- [Task details]
Could all of the entries be written out exactly, with any pictures omitted?

Pixel coordinate grounding data:
%%
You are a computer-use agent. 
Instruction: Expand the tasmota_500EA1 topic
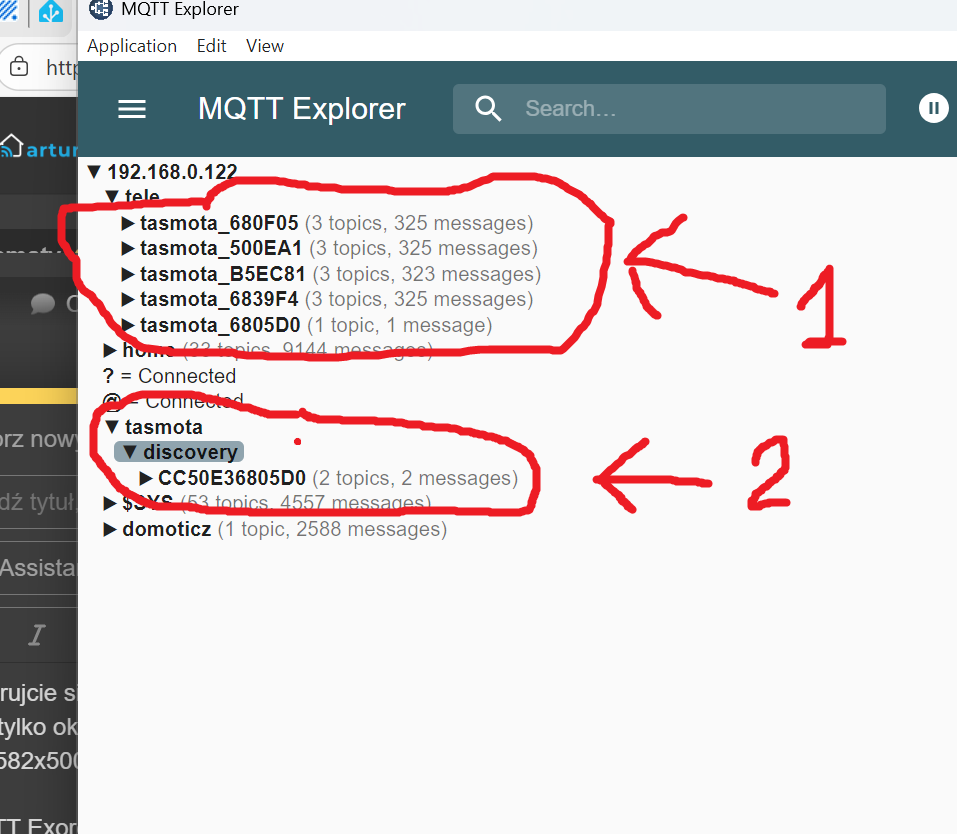tap(128, 248)
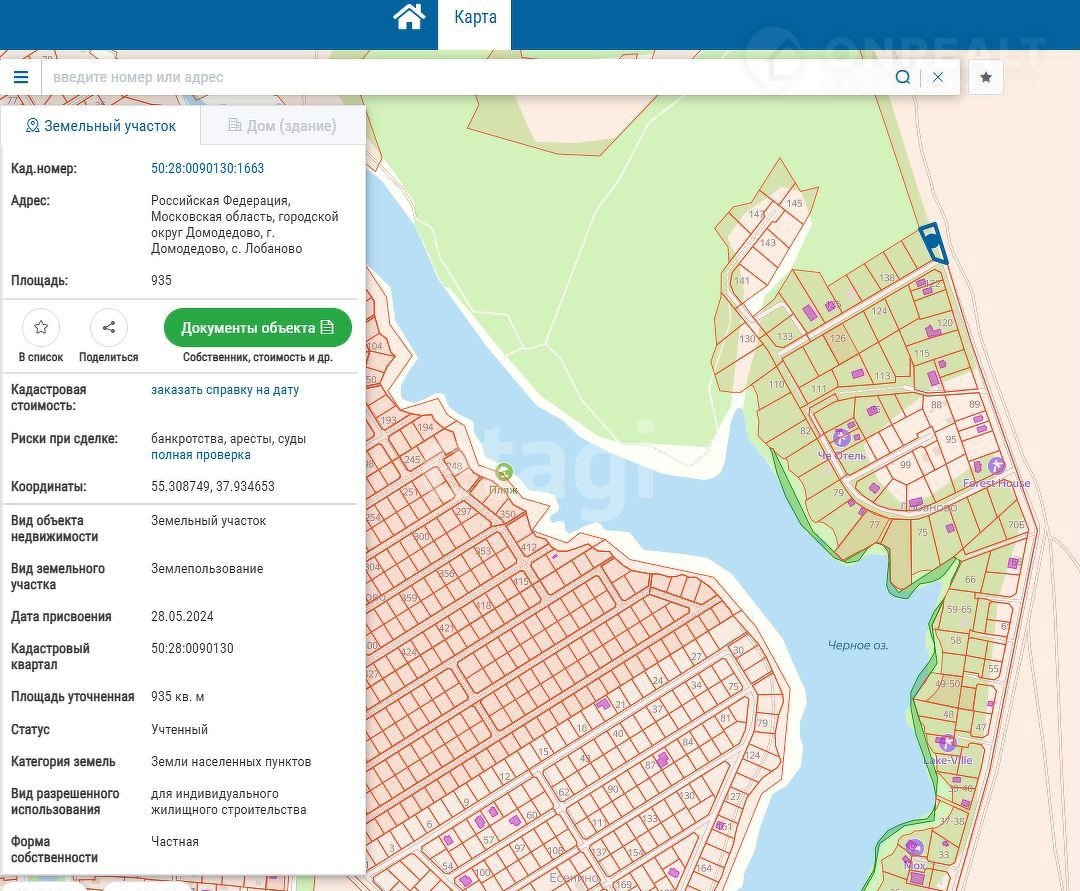Click the 'Поделиться' share icon
Screen dimensions: 1080x891
pos(109,327)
%%
- [Result below]
You are a computer-use agent. 
Instruction: Expand the tasmota_500EA1 topic
tap(128, 248)
Click the 'Поделиться' share icon
Screen dimensions: 1080x891
pos(109,327)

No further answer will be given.